§ **About this exercise**: Pictures aside, copy exactly each line from the one that holds "How do I perform: Visit" through the last line of the records below.

--- --- ---

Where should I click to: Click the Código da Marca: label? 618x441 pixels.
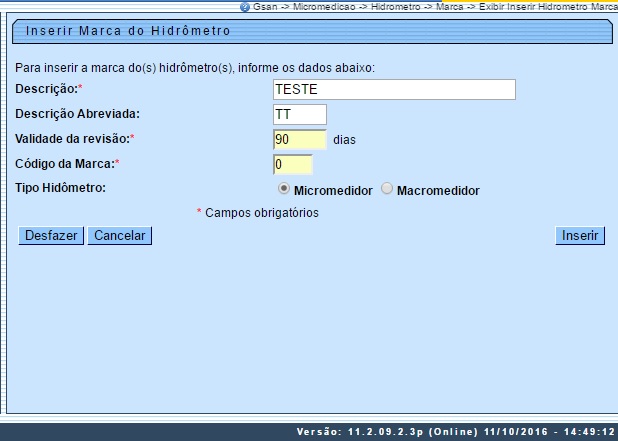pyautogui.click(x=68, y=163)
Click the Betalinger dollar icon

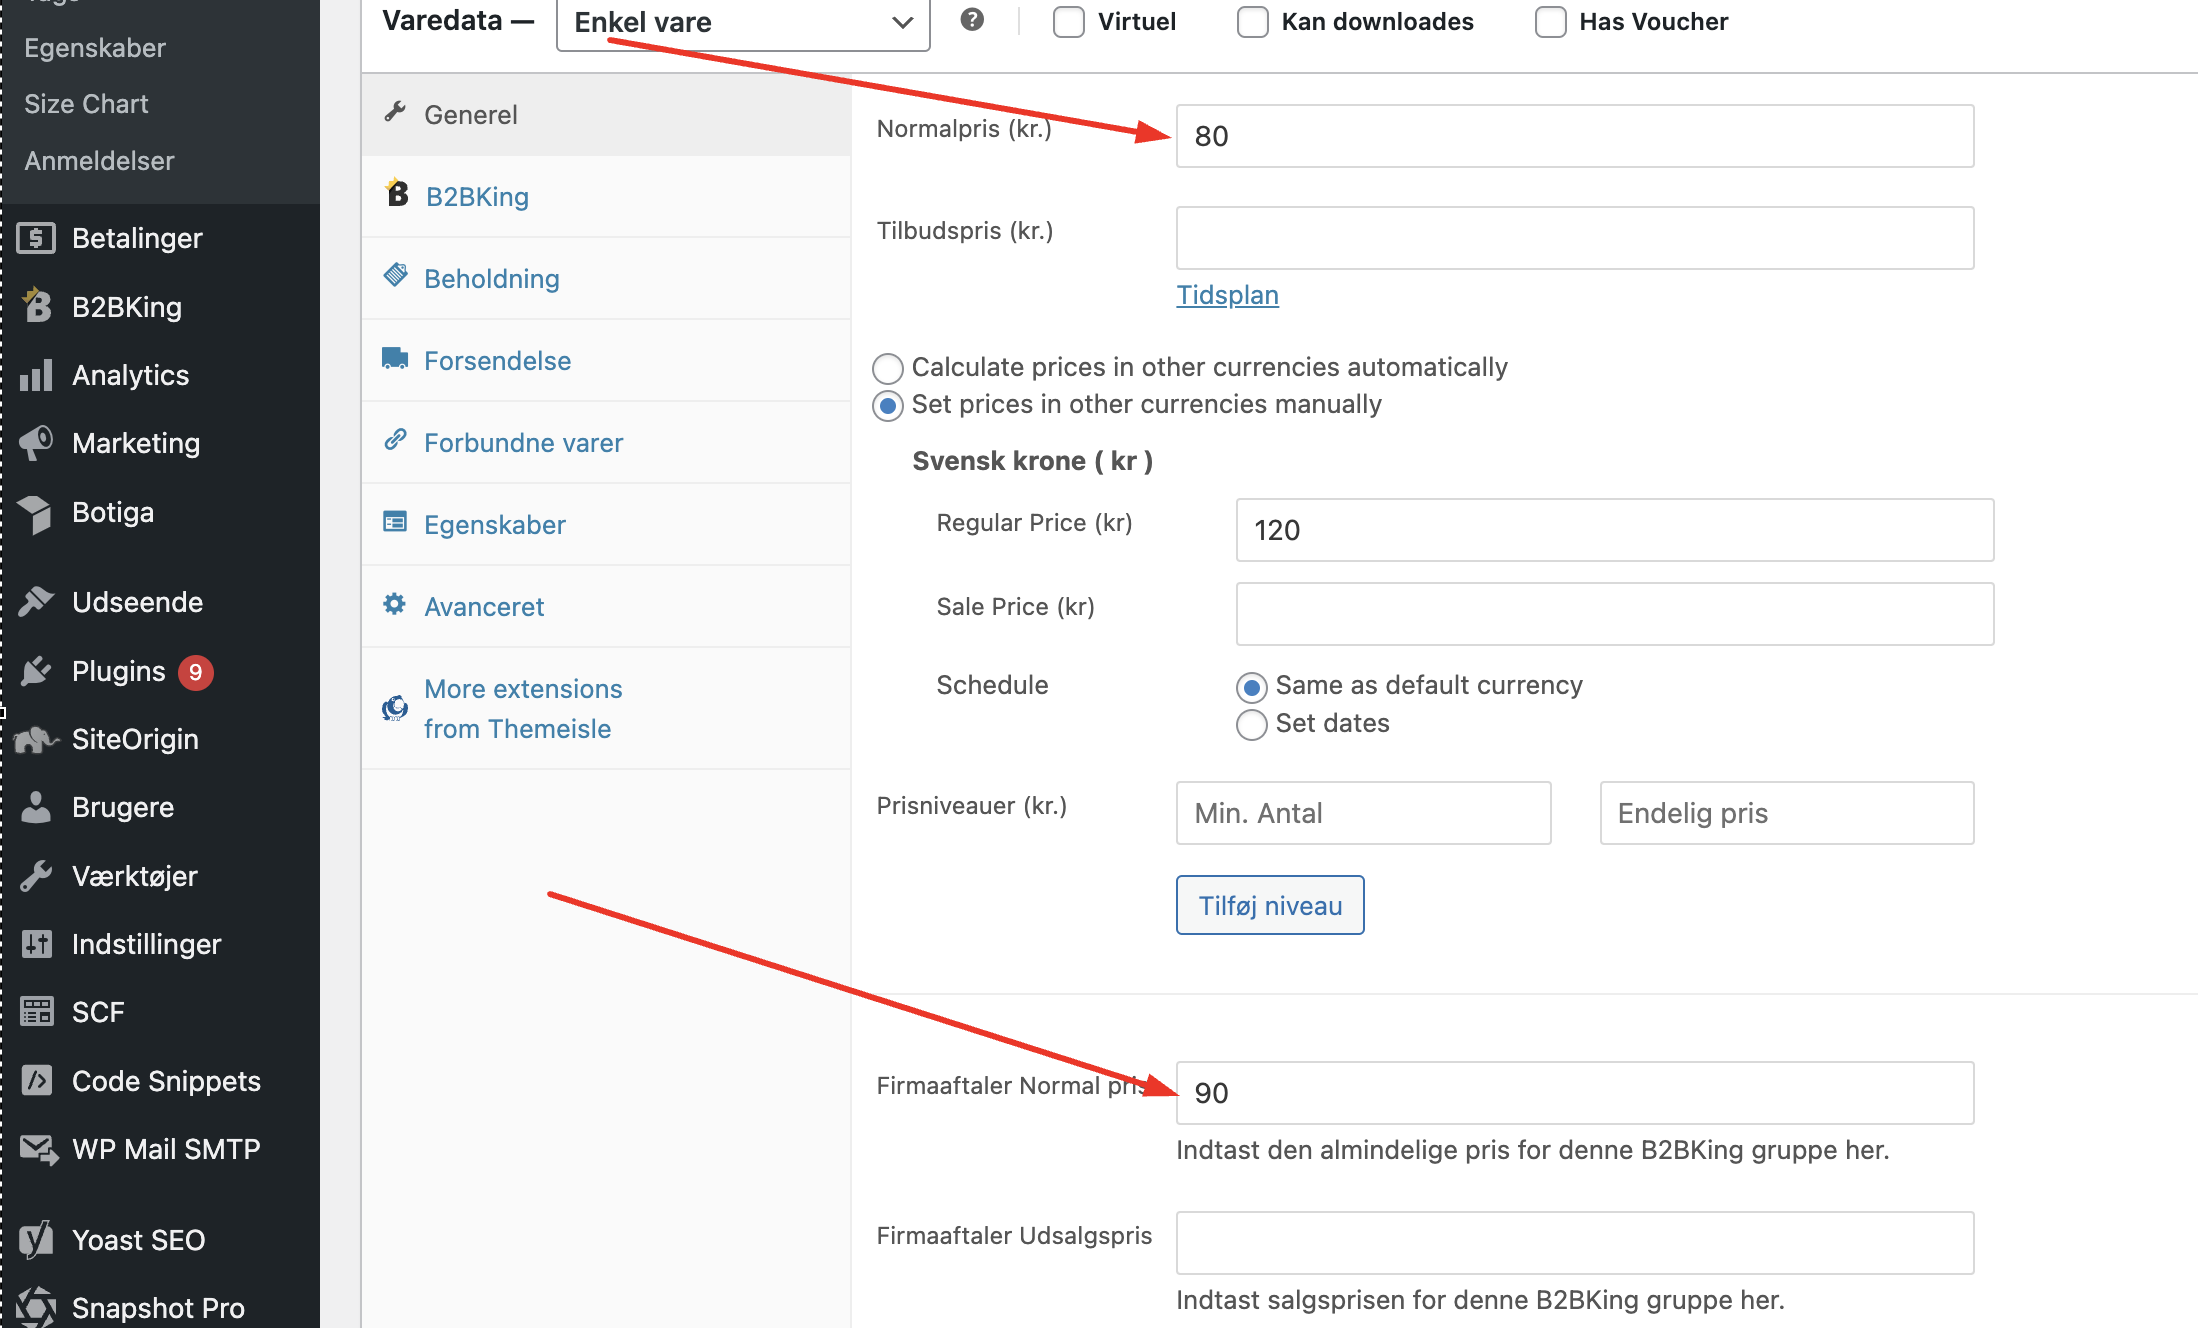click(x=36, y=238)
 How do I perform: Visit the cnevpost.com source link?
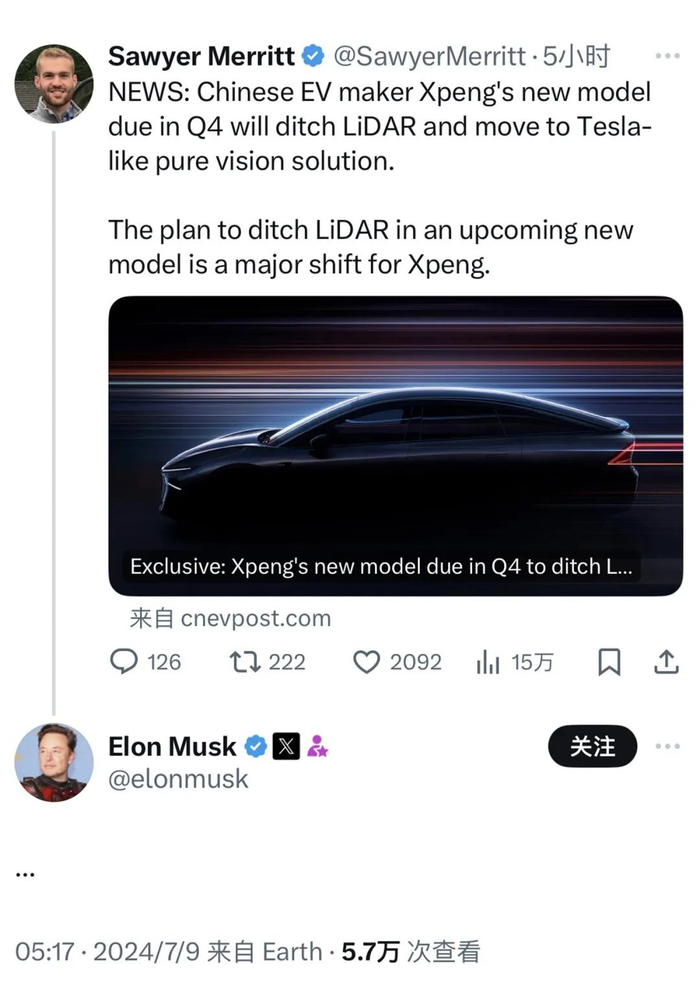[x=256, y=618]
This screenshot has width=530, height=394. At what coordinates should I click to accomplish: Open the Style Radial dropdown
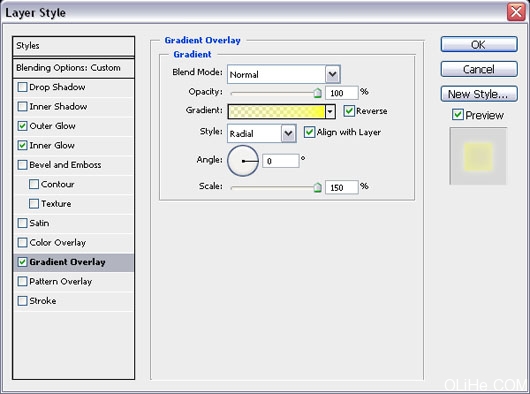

--- --- ---

§ **Exercise response**:
 How do I perform: Visit the cnevpost.com source link?
[x=256, y=618]
This screenshot has width=530, height=394. At what coordinates should I click to accomplish: Open the Style Radial dropdown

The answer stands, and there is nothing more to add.